— TASK OBJECTIVE —
If a line in the listing below contains "Expand", return that line.

— PROVIDED DATA —
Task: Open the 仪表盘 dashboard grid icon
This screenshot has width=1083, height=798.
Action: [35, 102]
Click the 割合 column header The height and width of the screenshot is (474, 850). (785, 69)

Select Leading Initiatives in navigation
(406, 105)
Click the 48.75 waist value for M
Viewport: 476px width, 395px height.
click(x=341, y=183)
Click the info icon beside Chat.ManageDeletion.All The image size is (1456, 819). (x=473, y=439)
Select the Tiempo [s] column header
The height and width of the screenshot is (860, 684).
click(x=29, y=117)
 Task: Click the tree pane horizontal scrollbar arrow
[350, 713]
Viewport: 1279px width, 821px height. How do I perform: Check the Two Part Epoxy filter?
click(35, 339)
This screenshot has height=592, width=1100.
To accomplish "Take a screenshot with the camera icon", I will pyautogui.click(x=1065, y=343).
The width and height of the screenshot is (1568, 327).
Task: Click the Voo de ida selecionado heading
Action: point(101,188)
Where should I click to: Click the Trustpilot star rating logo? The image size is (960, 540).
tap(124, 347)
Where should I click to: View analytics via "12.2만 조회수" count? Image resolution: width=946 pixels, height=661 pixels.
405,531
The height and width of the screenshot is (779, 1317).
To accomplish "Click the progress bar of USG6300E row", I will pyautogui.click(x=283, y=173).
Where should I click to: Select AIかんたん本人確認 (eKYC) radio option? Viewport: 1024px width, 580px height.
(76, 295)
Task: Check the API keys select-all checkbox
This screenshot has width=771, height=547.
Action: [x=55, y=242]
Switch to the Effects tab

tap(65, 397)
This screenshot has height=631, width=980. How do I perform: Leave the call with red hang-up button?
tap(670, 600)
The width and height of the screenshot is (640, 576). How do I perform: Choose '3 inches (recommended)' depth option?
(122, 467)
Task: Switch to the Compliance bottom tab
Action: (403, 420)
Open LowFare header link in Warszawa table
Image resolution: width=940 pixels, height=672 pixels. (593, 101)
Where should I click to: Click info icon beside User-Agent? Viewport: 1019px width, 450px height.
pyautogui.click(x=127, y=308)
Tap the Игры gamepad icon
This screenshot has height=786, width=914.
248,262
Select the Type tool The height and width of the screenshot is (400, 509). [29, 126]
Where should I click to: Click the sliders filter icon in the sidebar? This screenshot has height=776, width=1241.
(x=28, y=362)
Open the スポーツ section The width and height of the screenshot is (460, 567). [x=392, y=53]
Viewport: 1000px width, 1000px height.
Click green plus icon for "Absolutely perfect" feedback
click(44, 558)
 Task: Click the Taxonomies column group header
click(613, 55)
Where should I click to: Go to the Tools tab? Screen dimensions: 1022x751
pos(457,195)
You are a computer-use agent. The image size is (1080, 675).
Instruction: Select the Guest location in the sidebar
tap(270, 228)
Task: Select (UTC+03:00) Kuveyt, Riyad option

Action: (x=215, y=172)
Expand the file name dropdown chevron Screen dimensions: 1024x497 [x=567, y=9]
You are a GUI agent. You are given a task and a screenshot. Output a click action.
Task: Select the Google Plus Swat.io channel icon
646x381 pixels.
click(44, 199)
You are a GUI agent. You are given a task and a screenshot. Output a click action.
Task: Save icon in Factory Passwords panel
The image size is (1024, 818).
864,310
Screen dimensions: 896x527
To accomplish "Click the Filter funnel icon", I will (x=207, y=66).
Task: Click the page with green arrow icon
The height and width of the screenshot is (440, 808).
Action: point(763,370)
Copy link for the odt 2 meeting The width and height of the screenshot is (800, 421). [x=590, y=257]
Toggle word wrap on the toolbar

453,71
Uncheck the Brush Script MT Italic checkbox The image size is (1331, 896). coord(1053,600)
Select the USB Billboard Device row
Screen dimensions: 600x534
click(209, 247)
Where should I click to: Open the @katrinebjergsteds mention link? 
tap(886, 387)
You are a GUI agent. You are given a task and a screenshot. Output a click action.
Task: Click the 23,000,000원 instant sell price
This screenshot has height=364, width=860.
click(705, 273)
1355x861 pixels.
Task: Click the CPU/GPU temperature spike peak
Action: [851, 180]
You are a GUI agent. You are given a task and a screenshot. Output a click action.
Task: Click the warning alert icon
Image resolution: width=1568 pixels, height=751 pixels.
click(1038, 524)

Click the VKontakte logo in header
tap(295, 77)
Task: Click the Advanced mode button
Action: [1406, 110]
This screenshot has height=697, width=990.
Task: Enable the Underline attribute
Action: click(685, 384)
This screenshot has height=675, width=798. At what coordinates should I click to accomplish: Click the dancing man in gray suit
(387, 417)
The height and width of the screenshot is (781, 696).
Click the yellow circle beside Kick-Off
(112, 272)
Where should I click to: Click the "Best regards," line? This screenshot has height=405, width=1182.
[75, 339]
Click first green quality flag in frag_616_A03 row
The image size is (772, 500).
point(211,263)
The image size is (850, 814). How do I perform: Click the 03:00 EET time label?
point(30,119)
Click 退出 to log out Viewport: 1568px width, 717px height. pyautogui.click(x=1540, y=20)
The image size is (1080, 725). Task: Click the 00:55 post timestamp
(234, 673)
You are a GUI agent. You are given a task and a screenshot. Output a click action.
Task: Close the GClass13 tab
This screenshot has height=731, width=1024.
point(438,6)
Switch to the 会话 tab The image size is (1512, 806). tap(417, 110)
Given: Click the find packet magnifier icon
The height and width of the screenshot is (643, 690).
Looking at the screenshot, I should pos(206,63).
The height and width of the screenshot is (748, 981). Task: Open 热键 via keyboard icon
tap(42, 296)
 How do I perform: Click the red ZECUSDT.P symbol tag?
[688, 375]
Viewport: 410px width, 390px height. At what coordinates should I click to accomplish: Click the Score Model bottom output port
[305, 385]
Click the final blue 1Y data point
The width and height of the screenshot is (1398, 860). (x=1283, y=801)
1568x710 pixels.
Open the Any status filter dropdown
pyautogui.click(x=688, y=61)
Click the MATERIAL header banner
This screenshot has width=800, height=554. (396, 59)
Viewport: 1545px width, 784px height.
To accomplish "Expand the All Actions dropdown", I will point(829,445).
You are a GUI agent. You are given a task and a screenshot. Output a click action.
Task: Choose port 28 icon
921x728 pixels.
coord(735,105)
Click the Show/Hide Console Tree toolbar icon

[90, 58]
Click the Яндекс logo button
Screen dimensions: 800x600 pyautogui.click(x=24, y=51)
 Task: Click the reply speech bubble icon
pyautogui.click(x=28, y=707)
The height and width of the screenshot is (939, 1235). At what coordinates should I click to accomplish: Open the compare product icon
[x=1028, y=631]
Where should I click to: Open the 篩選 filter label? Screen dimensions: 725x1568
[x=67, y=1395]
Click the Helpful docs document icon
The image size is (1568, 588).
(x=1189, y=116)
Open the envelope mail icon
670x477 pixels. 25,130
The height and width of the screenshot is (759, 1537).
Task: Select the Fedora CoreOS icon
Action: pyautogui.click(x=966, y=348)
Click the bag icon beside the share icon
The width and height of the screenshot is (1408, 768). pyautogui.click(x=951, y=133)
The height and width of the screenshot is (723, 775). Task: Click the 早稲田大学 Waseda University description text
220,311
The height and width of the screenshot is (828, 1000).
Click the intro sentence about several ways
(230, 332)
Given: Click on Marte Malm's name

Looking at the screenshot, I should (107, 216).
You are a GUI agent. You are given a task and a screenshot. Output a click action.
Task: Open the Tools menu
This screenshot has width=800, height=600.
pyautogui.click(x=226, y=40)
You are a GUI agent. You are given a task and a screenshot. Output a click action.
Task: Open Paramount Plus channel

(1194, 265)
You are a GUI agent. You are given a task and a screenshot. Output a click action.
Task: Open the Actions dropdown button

— PROBLEM SOLUTION —
Expand the file name dropdown chevron Screen dimensions: 1024x497 [x=567, y=9]
To accomplish "Expand the All Actions dropdown", I will point(829,445).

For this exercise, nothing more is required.